Kristen Holbø (13 September 1869 – 19 October 1953) was a Norwegian painter and illustrator, most noted for his landscapes.

==Biography==
He was born on Sygard Holbø in Vaage Municipality (now spelled Vågå) in Christians amt (county), Norway. He studied under Knud Bergslien in 1890, Eilif Peterssen and Harriet Backer in 1893 and 1894, and under Kristian Zahrtmann during the winters from 1897 to 1902. In 1909, Holbø held his first solo exhibition in Christiania Art Society. Holbø lived in Vaage Municipality until 1912, when the family moved to Lillehammer Municipality. From 1946 he received the National Artist salary.
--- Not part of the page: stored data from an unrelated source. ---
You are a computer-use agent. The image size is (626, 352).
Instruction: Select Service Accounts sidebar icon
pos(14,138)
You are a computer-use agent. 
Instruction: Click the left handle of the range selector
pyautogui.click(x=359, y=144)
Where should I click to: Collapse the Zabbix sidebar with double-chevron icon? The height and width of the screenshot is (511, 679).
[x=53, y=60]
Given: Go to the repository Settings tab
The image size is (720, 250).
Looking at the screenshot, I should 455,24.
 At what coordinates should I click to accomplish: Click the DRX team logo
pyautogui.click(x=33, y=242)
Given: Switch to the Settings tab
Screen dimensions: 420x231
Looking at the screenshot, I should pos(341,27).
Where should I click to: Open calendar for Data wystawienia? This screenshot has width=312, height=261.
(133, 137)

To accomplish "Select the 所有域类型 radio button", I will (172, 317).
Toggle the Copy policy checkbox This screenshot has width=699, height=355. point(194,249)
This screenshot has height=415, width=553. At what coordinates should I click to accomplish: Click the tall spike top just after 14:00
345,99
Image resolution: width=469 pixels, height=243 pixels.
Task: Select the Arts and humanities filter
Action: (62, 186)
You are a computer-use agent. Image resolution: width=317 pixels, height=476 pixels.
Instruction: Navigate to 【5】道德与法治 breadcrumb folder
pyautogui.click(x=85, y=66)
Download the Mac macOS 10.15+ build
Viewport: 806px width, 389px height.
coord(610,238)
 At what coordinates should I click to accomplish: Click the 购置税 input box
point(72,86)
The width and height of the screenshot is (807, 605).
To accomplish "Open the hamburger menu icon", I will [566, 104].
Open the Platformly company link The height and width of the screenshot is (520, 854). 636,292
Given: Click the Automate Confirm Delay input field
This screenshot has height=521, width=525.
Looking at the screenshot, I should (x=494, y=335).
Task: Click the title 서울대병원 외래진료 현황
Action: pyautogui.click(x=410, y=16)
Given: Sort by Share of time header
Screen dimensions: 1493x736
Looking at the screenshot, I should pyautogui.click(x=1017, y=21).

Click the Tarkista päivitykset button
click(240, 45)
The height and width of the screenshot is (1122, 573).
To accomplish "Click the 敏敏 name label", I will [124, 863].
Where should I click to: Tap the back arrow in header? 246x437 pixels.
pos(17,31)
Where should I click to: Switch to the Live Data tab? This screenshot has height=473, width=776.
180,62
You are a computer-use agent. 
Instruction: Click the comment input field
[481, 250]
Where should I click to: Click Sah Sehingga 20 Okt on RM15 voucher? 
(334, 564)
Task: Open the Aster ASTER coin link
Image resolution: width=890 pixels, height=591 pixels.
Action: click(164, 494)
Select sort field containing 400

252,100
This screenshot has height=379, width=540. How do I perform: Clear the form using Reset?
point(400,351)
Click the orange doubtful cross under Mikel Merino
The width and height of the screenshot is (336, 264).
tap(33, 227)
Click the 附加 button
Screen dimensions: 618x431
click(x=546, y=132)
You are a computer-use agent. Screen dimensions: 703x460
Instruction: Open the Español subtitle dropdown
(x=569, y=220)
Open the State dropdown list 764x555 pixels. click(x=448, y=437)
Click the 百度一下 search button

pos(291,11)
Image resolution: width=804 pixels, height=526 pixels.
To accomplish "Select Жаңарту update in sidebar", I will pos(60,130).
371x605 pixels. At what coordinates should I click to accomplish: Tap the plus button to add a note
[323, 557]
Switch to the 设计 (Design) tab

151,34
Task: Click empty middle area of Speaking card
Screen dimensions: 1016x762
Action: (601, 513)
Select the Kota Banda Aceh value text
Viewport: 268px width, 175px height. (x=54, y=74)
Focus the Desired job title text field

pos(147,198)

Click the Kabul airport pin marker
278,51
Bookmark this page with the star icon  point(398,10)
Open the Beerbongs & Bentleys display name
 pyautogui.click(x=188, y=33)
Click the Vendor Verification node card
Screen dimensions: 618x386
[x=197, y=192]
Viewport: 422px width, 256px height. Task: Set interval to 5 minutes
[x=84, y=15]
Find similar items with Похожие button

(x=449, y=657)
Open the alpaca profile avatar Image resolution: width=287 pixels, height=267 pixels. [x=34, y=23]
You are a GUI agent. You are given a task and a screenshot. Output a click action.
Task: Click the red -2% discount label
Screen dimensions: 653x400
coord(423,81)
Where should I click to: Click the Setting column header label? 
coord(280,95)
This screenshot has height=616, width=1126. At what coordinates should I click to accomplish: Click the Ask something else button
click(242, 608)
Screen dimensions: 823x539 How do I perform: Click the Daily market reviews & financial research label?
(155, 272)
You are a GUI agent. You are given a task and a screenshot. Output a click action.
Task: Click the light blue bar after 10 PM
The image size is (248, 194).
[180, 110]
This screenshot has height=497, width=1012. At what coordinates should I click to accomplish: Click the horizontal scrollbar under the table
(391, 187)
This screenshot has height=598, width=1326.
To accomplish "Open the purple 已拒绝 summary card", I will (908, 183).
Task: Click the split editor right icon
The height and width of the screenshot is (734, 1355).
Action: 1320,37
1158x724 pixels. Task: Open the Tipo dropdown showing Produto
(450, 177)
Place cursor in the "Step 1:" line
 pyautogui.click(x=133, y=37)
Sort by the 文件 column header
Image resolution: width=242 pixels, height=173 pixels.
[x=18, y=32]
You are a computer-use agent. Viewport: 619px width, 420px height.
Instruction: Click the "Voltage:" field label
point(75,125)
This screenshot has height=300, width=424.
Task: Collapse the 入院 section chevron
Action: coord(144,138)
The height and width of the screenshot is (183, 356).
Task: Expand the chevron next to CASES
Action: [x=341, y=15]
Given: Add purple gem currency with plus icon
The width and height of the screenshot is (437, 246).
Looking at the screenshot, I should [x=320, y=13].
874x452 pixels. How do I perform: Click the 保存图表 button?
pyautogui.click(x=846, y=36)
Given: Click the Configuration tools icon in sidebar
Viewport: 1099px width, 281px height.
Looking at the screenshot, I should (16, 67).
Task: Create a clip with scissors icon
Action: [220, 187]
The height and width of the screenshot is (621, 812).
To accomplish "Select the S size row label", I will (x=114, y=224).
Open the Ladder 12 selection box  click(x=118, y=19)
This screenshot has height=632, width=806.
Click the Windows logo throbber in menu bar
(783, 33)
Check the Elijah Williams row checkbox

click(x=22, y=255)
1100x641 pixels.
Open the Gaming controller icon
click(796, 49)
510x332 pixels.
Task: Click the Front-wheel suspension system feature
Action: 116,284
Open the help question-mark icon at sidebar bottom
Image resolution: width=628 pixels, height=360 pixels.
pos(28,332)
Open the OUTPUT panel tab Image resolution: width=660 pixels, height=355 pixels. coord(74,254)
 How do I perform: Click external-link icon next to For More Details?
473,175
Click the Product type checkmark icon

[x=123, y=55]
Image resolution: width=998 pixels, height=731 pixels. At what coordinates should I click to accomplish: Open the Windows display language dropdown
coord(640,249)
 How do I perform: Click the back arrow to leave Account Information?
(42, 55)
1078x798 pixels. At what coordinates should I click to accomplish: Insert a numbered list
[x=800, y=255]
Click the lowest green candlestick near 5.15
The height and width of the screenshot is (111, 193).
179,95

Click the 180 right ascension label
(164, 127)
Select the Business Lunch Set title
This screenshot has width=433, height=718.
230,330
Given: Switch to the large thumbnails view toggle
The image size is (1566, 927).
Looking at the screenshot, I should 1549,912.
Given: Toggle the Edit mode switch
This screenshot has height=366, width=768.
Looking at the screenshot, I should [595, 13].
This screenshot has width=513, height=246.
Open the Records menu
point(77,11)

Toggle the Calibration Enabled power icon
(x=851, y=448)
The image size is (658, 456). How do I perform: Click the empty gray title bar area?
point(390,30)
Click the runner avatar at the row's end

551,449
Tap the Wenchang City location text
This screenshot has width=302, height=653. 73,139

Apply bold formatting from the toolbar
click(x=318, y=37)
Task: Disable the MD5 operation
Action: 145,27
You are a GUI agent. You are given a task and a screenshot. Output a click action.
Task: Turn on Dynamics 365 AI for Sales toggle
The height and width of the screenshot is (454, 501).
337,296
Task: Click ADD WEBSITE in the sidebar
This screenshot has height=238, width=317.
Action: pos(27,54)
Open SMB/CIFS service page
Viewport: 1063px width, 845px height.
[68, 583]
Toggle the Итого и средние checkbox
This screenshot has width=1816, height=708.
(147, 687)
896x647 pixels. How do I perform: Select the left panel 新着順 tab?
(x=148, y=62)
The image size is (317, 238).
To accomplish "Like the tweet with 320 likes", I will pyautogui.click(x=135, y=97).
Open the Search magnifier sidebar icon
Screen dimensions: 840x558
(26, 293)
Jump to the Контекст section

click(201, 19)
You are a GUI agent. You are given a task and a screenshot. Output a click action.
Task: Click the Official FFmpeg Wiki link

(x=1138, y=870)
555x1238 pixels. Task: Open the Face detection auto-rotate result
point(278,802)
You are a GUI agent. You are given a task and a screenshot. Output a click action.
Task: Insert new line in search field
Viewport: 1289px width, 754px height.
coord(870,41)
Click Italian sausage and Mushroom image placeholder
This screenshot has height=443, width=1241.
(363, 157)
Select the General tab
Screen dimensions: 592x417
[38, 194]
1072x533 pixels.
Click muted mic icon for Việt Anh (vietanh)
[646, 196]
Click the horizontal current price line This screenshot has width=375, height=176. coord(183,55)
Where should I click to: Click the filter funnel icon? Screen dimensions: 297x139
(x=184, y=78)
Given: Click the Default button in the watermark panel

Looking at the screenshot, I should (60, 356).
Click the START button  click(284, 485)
His painting had a distinctly home-like tone, with a broad brush and robust palette. He often portrayed his home village and surrounding mountains of Gudbrandsdalen. As a landscape painter he described first and foremost his hometown, and also the mountainous area of Jotunheimen. During several summers, he also painted from Hvasser and Tjøme, both in Vestfold county. He is represented with eleven paintings and two illustrations in the National Gallery of Norway.

==Personal life==
Holbø was married in 1905 to Anna Harildstad (1871–1958). He was the father of Norwegian artist, Halvdan Holbø.